About me

I am a Senior Research Scientist at Meta Reality Labs. I completed my PhD at the University of Southern California (USC), Los Angeles, where I was advised by Prof. Ram Nevatia. My work centers on grounding language in visual data, especially images and videos, and on building models that connect objects, actions, and their relations for richer multimodal understanding.

My current research sits at the intersection of vision and language, with an emphasis on grounded video understanding, multimodal reasoning, and research systems that connect language to objects, actions, and their relations.

Before USC, I completed my BTech in Electrical Engineering at the Indian Institute of Technology Bombay in 2018, where I worked with Prof.

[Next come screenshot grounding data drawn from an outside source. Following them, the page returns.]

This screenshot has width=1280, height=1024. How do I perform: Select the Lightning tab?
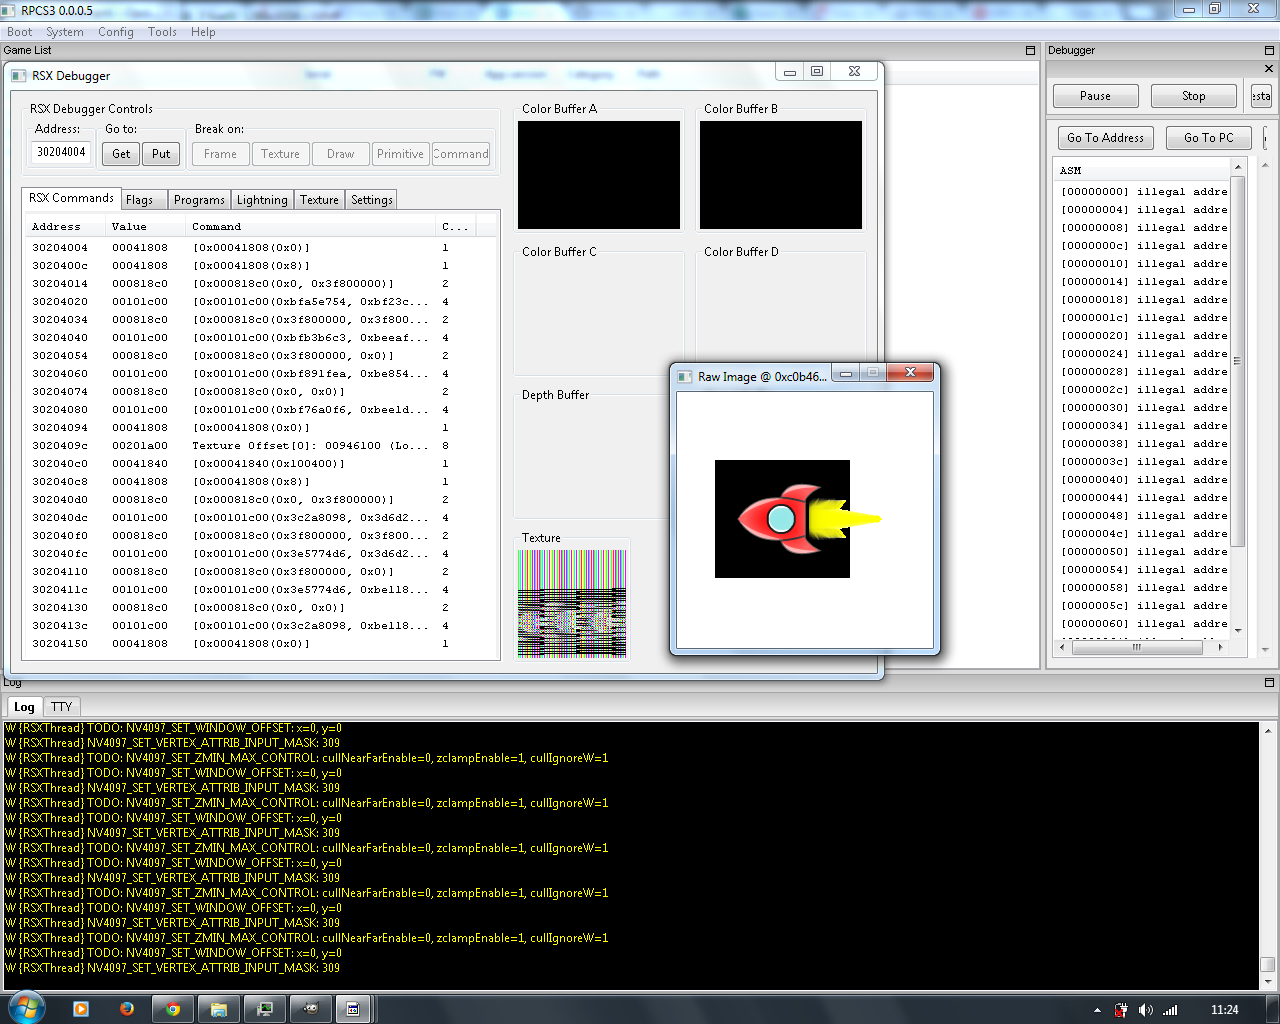pos(262,200)
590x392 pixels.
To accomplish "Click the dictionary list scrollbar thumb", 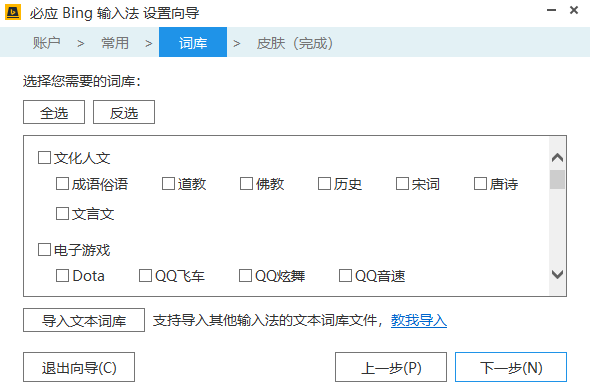I will (557, 179).
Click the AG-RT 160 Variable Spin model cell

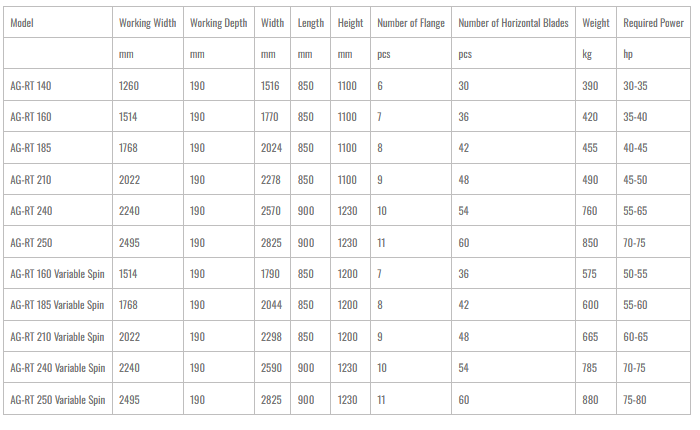[x=57, y=273]
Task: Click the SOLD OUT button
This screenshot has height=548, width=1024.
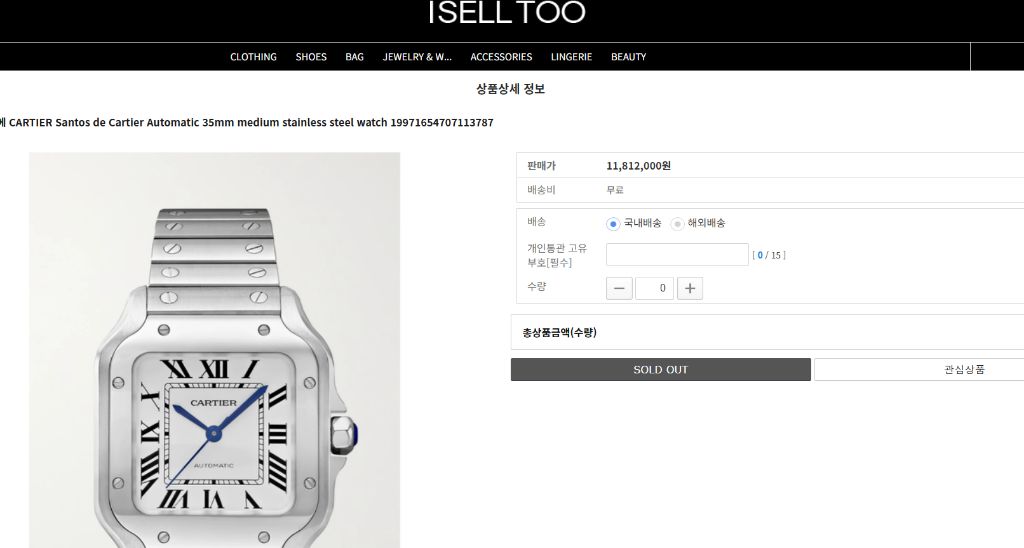Action: click(x=661, y=370)
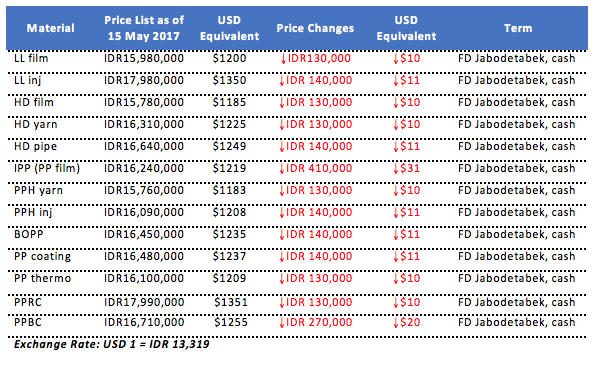Click the down arrow next to $31
Screen dimensions: 596x368
pyautogui.click(x=396, y=168)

Subhasis Chaudhuri on graph CNNs for disease detection from ECG signals.

Across academia and industry, I have also worked with Meta AI, PRIOR@AI2, Wadhwani AI, USC, and Aalto University.

Portrait of Arka Sadhu

News And Updates

  • July 2025

    Senior Research Scientist at Meta Reality Labs, continuing work with the Surreal team.

  • June 2025

    Attended CVPR 2025 and participated at the Meta booth.

  • June 2024

    Joined Meta in the Surreal Team.

  • May 2024

    Attended the hooding ceremony and officially submitted the thesis.

  • April 2024

    Defended the thesis.

  • Jan 2024

    Presented "Leveraging Task-Specific Pre-Training To Reason Across Images and Videos" at WACV 2024.

  • 2023

    Served as a reviewer for ICML, ACL, ICCV, EMNLP, NeurIPS, BMVC, WACV, CVPR, AURO, and TPAMI.

  • Jun 2021

    Presented "Visual Semantic Role Labeling for Video Understanding" at CVPR 2021.

  • Jun 2021

    Presented "Video Question Answering with Phrases via Semantic Roles" at NAACL 2021.

  • May 2021

    Recognized as an Outstanding Reviewer at CVPR 2021.

  • April 2021

    Released Video-QAP and VidSitu materials publicly.

  • June 2020

    Presented "Video Object Grounding using Semantic Roles in Language Description" at CVPR 2020.

  • Oct 2019

    Presented "Zero-Shot Grounding of Objects from Natural Language Queries" at ICCV 2019.

Recent and Selected Publications

See full publication list

Representative figure from Agentic Very Long Video Understanding
ACL 2026

Agentic Very Long Video Understanding

Aniket Rege , Arka Sadhu , Yuliang Li , Kejie Li , Ramya Korlakai Vinayak , Yuning Chai , Yong Jae Lee , Hyo Jin Kim

Presents an agentic framework for very long video understanding that combines visual search, transcript search, and entity-graph reasoning.

Accepted to ACL 2026.

Representative figure from DiVE-k: Differential Visual Reasoning for Fine-Grained Image Recognition
ICLR 2026

DiVE-k: Differential Visual Reasoning for Fine-Grained Image Recognition

Raja Kumar , Arka Sadhu , Ram Nevatia

Introduces a differential visual reasoning framework that uses preference-driven rollouts to improve fine-grained image recognition.

Published as a conference paper at ICLR 2026.

Representative figure from Visual Semantic Role Labeling for Video Understanding
CVPR 2021

Visual Semantic Role Labeling for Video Understanding

Arka Sadhu , Tanmay Gupta , Mark Yatskar , Ram Nevatia , Aniruddha Kembhavi

Presents a semantic-role-centered formulation for video understanding, pairing structured roles with action-centric video reasoning.

Built into the VidSitu benchmark and project site.

Representative figure from Zero-Shot Grounding of Objects from Natural Language Queries
ICCV 2019

Zero-Shot Grounding of Objects from Natural Language Queries

Arka Sadhu , Kan Chen , Ram Nevatia

Addresses phrase grounding in the zero-shot setting, focusing on transferring to unseen queries and concepts.

Accepted as an oral presentation at ICCV 2019.